21 Pour remplir cette mission, le ministre fédéral des Transports a le pouvoir d'établir les commissions de fret et les commissions élargies qui sont soumises à son contrôle. Même si, à l'opposé de ce qui est prévu par la loi sur les transports routiers de marchandises, le ministre des Transports n'a pas le droit de participer aux commissions de fret, il peut fixer lui-même les tarifs en substituant sa décision à celle des commissions, si les tarifs décidés par celles-ci ne sont pas conformes à l'intérêt général auquel il lui appartient de veiller de par ses fonctions.

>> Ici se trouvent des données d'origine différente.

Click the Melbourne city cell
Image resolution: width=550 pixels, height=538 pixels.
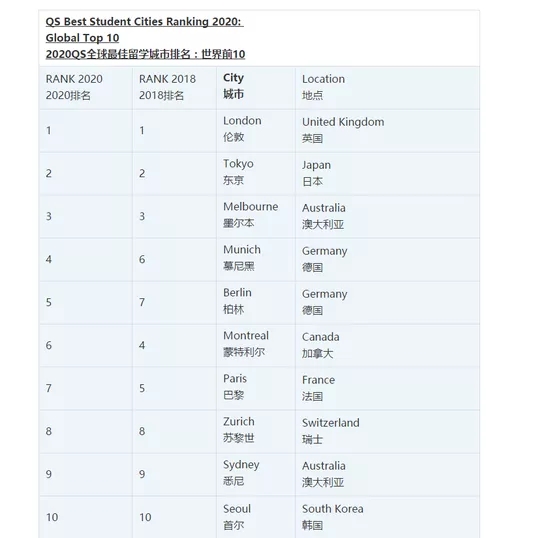pos(256,216)
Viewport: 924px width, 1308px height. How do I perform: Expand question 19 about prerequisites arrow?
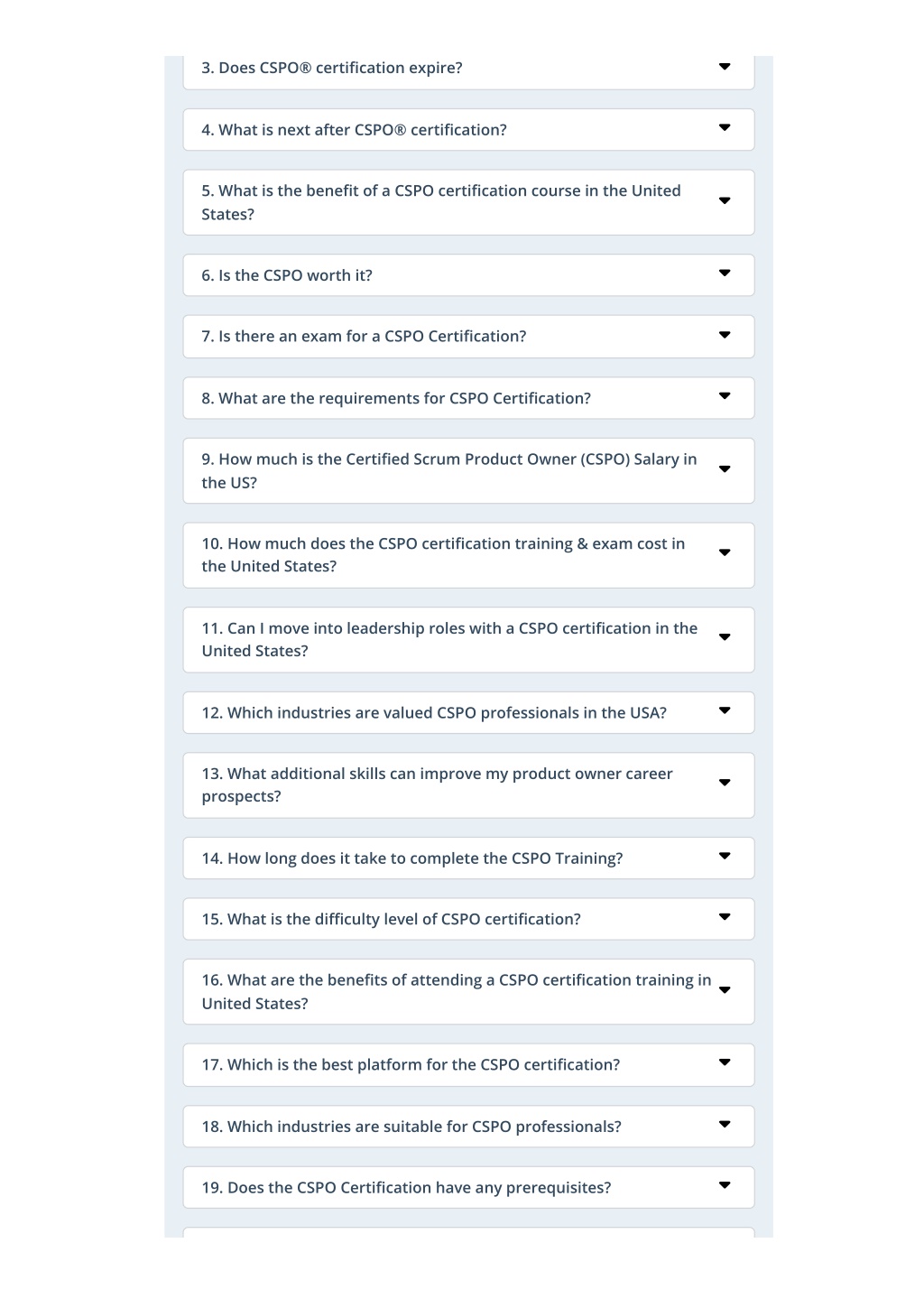pos(725,1186)
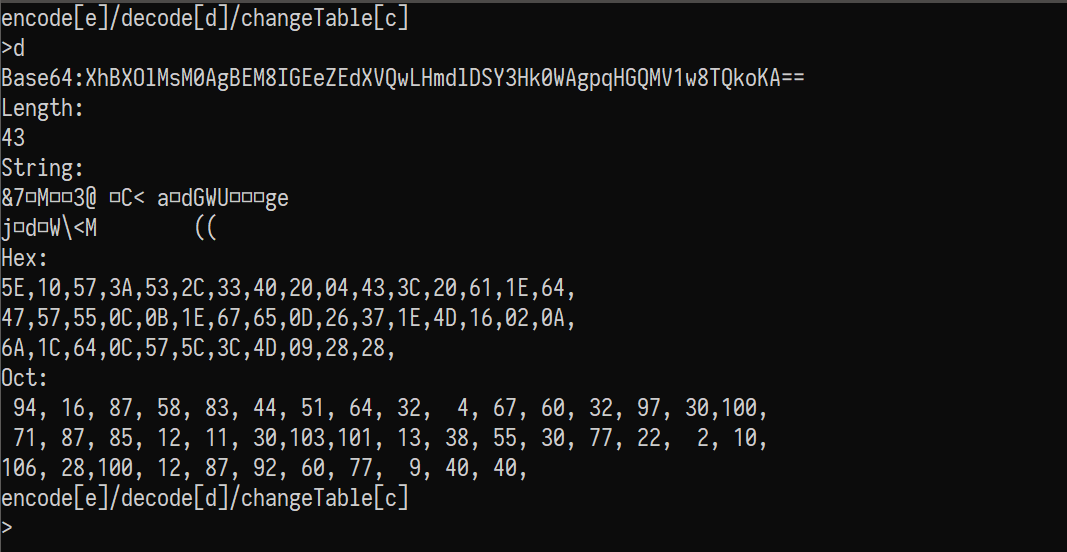Click the hex row starting with 47
The width and height of the screenshot is (1067, 552).
point(288,318)

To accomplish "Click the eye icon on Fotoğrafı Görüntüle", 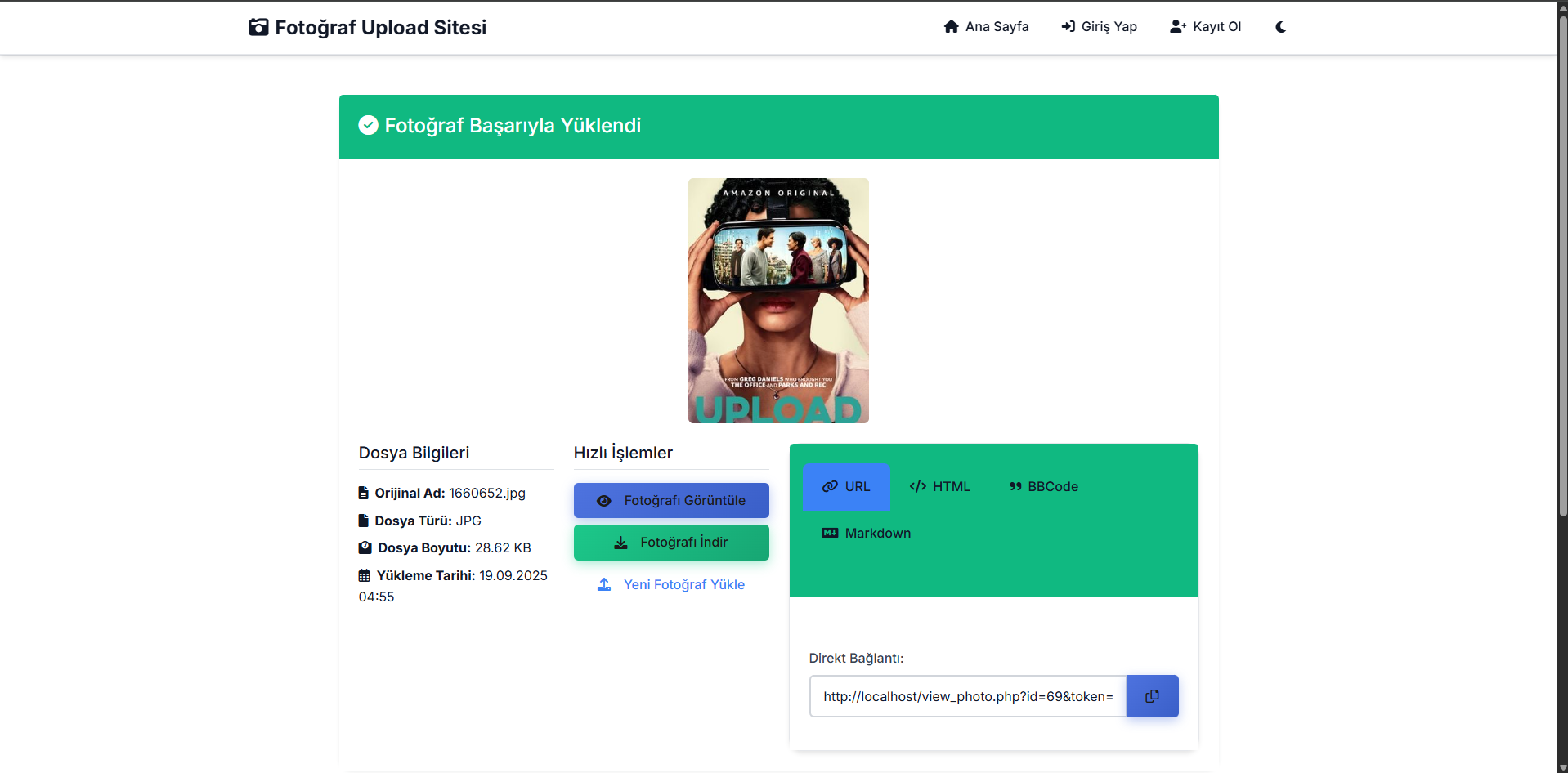I will pos(604,501).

22 Il résulte des considérations qui précèdent que, dans un régime de fixation des tarifs du trafic commercial fluvial tel que celui instauré par le BinnSchVG, les pouvoirs publics n'ont pas délégué leurs compétences en matière de fixation des tarifs à des opérateurs économiques privés.

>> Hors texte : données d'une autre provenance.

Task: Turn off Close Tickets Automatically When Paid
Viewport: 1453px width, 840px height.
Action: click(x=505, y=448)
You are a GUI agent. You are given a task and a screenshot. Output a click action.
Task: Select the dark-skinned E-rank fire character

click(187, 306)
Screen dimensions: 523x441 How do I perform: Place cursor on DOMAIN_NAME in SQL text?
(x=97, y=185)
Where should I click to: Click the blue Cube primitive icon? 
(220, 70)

23 Il y a dès lors lieu de répondre à la question posée que les articles 3, sous f), 5, deuxième alinéa, et 85 du traité ne s'opposent pas à ce qu'une réglementation d'un État membre prévoie que les tarifs du trafic fluvial commercial sont fixés par des commissions de fret et rendus obligatoires pour tous les opérateurs économiques après approbation par l'autorité publique, si les membres de ces commissions, quoique désignés par les pouvoirs publics sur proposition des milieux professionnels intéressés, ne constituent pas des représentants de ces derniers appelés à négocier et à conclure un accord sur les prix, mais sont chargés de fixer les tarifs de façon indépendante et en fonction de considérations d'intérêt général et si les pouvoirs publics n'abandonnent pas leurs prérogatives en veillant à ce que les commissions fixent les tarifs en fonction de considérations d'intérêt général et en substituant, si besoin est, leur propre décision à celle de ces commissions.

Sur les dépens

24 Les frais exposés par les gouvernements allemand et du Royaume-Uni, ainsi que par la Commission des Communautés européennes, qui ont soumis des observations à la Cour, ne peuvent faire l'objet d'un remboursement. La procédure revêtant, à l'égard des parties au principal, le caractère d'un incident soulevé devant la juridiction nationale, il appartient à celle-ci de statuer sur les dépens.

Par ces motifs,

LA COUR (sixième chambre), statuant sur la question à elle soumise par le Landgericht Duisburg, par ordonnance du 4 mars 1993, dit pour droit:

Les articles 3, sous f), 5, deuxième alinéa, et 85 du traité CEE ne s'opposent pas à ce qu'une réglementation d'un État membre prévoie que les tarifs du trafic fluvial commercial sont fixés par des commissions de fret (voir point 23) et rendus obligatoires pour tous les opérateurs économiques après approbation par l'autorité publique, si les membres de ces commissions, quoique désignés par les pouvoirs publics sur proposition des milieux professionnels intéressés, ne constituent pas des représentants de ces derniers appelés à négocier et à conclure un accord sur les prix, mais sont chargés de fixer les tarifs de façon indépendante et en fonction de considérations d'intérêt général et si les pouvoirs publics n'abandonnent pas leurs prérogatives en veillant à ce que les commissions fixent les tarifs en fonction de considérations d'intérêt général et en substituant, si besoin est, leur propre décision à celle de ces commissions.